Many factors have gone into that leap, Burgbacher said, but better blocking from the receivers has certainly played a major role.
“That was definitely something we focused on in the offseason — and something we continue to focus on in every practice,” he said. “We have a blocking period every day in which we do nothing but focus on our perimeter blocking. The two hardest things to do in football are to tackle in space and to block in space. We grade our receivers on their blocking after every game. Against Northwest, our receivers did a very good job with their perimeter blocking. They’ve really bought into it and are taking pride in it.”
Not only does good perimeter blocking aid the running game, Burgbacher said, but the passing game as well. He said defenders can get so caught up trying to fight off blocks that they will sometimes let their pass coverage slip. He specifically cited Sam Coleman’s 65-yard touchdown reception last week against Northwest — Coleman was wide open by at least 15 yards on the play — as an example of good blocking leading to a big pass play.
“Defenders get so worried about getting past that block,” Burgbacher said. “They are so worried about getting past that block and they are busting their tail to get past that block that you can make a double move and catch them in no-mans land. They get so caught up in trying to stop the run that they lose sight of the pass and let something slip through. That’s what happened on Sammy Coleman’s play. He was doing a great job blocking, then just slipped right past his man for the big reception.”
At no point in recent history has the Troy football team played Bellefontaine, the Trojans’ opponents this week.
That doesn’t mean, however, the Troy coaching staff doesn’t know plenty about the Chieftains. Troy defensive coordinator Charlie Burgbacher, Matt’s father, battled Bellefontaine every year from 2001 — the year the CBC was formed — until he left Tippecanoe in 2015 to join his son at Troy. In those 14 years, the elder Burgbacher lost to Bellefontaine just once, a 35-20 defeat in 2004.
Matt Burgbacher — who served as an assistant to his father for several years and has seen Bellefontaine a number of times himself — said he hopes that familiarity will help Friday when the Trojans travel there for their first road game of the season.

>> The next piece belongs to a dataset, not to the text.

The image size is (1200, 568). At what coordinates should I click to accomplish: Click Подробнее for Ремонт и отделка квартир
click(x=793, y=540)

“I think it does help when you have someone who has played a team as many times as dad has played them,” Matt Burgbacher said. “He knows the environment up there and what to expect. He also knows they have a great football tradition. They have some hard-nosed kids up there who are going to go hard every single play.

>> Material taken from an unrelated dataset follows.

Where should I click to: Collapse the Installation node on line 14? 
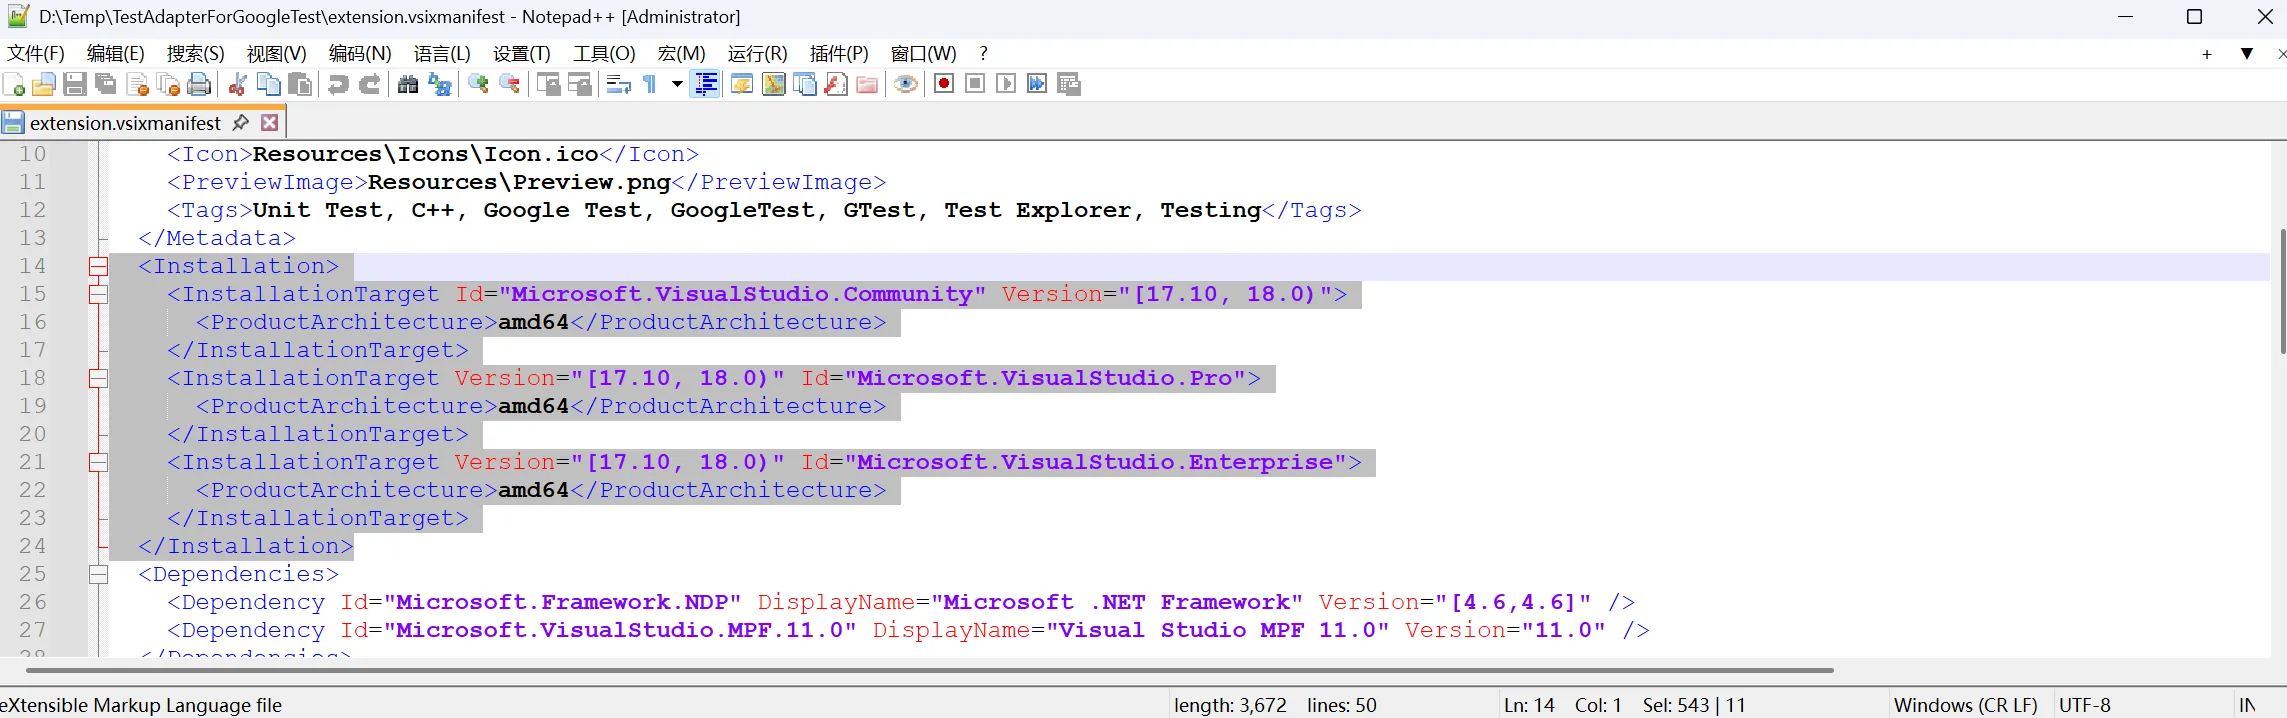(98, 267)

“I remember I was an assistant in 2007 and we were both 6-0 going into that game, which we played up there. The place was absolutely packed. It was a great environment for football. I expect the same sort of thing this week.”
Three for One
Burgbacher said he’ll continue to use a trio of running backs — seniors Josh Browder and Marc Scordia, along with sophomore Sam Coleman — in the backfield. So far this season, Browder has 27 carries for 122 yards and one touchdown, Jackson has 16 carries for 87 yards and a touchdown and Scordia — who missed almost the entire first game with an injury — has 16 carries for 59 yards.
Burgbacher said each one brings something different to the table — and likes having the change of pace between all three, which gives defenses different things for which to account.
“Browder has the potential to take it to the house every time he touches the ball,” Burgbacher said. “He’s a big-play guy. Sammy is our brute strength power guy. He’s going to get those tough yards when we need them. Marc is our ball-control guy — I think he’s fumbled maybe one time in the two years I’ve been here.
“All three of them can do different things for us and defense have to account for that. We like having three varsity running backs that we feel good about — and we do feel good about all three of them.”